# to many deer and not enough hunters



## flathunter (Apr 5, 2004)

i am just relaying a story, so dont get mad at me.

3 years ago my wife worked with a guy whose family had a huge farm.

they farmed 3000 acres mostly corn.

my wife said he would complain daily about the deer damge to his crops, and the large numbers of deer on his land.

so my wife asked him if he would allow me to hunt his land for deer, she said the guy got mad and hell no, we dont allow or like hunters.

now i understnd why some farmers have had bad experience with hunters, or slobs i should say.

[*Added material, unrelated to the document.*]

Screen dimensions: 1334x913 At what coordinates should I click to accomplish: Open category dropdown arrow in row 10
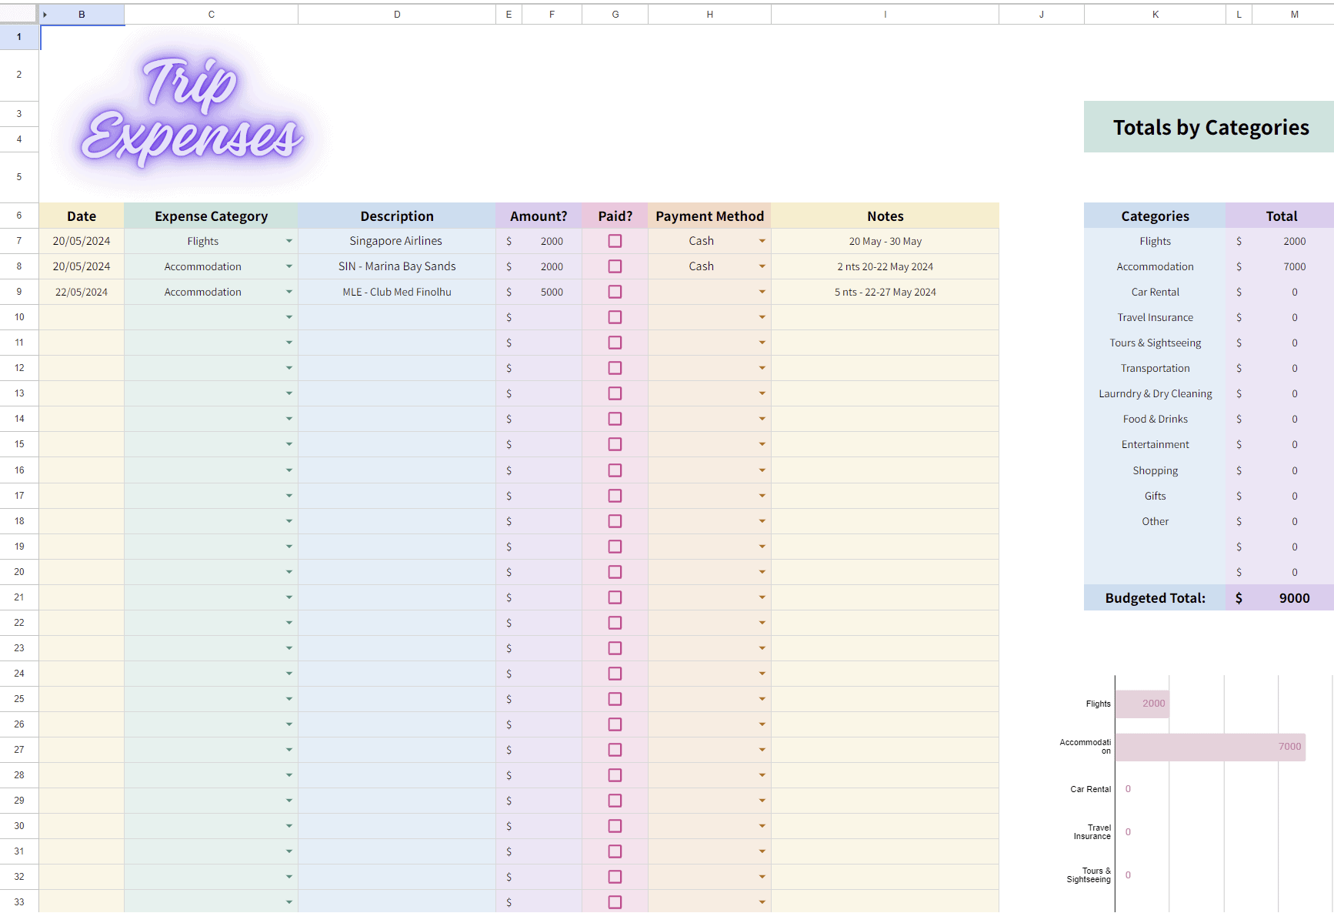[289, 317]
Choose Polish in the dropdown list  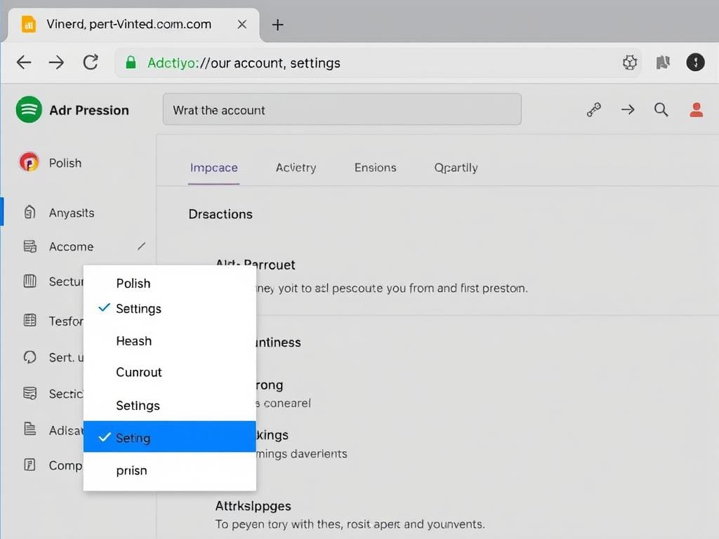coord(133,284)
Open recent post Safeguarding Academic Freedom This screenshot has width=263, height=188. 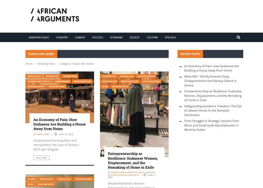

but maybe i am looking at this the wrong way, if i was a farmer and loseing lots of money to deer damage, i would think i would invite hunters to come in and kill the deer.

he also said he had crop damge permits but him and his family could not kill them fast enough.

my view is he has no rite to complain, when he could allow dozens of hunters to come in and drastically reduce the herd..your thoughts


----------



## wave warrior (Oct 2, 2005)

his land his choice and HIS LOSS!!


----------



## falcon2082 (Jun 16, 2008)

I was reading an article about 2 or 3 weeks ago in either Ohio Outdoor News or Ohio Game and Fish and they were talking about the ODNR working with the Ohio Farm Bureau where they sent out all these surveys to get feedback from farmers about the DNR's desire to start a program to pair farmers up with hunters. Very few of the surveys were returned and many of the ones that were returned didn't like the idea of the ODNR being involved in the process and the idea in general of a "stranger" being on thier land. I understand that the farm land is thier private land and many people don't want to take the risk. But in the meantime what is the remedy for all the crop damage that our farmers are having to deal with and the money that it is taking out of their pockets? I feel that all it takes is a little conversation on what the farmers expectations and rules are governing their land and they, the farmer, would be able to meet their desire to help eliminate the crop damage they incure on a yearly basis. I would be more then happy to help out any local farmer who is having a deer overpopulation issue on thier land. Many of the farmers that I have talked to about getting hunting priveledges (it is a *priveledge* to be able to hunt on someones land) to thier land are just not receptive to the idea of a "stranger" being on their land. There has to be a way of opening these doors so as everyone can be satisfied in the end.


----------



## CRAPPIE LOVER (Feb 11, 2007)

...Your rite guys ..I have a neighbor farmer ...NO HUNTING...and I can see where they are comming from...Don't cry to me about crop damage...These Farmers will have to suck it up and take the loss......C.L...


----------



## bkr43050 (Apr 5, 2004)

wave warrior said:


> his land his choice and HIS LOSS!!


Exactly my thoughts on it.


----------



## Buck36 (Apr 10, 2008)

It sounds like the farmer has had some bad experiences in the past.....a few bad apples. This summer you may want to offer a hand when they are busy. If they do any hay, then they could always use a hand. It may go a long way to help getting access. It would definitely be worth a couple of days of sweat to be the only one hunting 3,000 acres of land.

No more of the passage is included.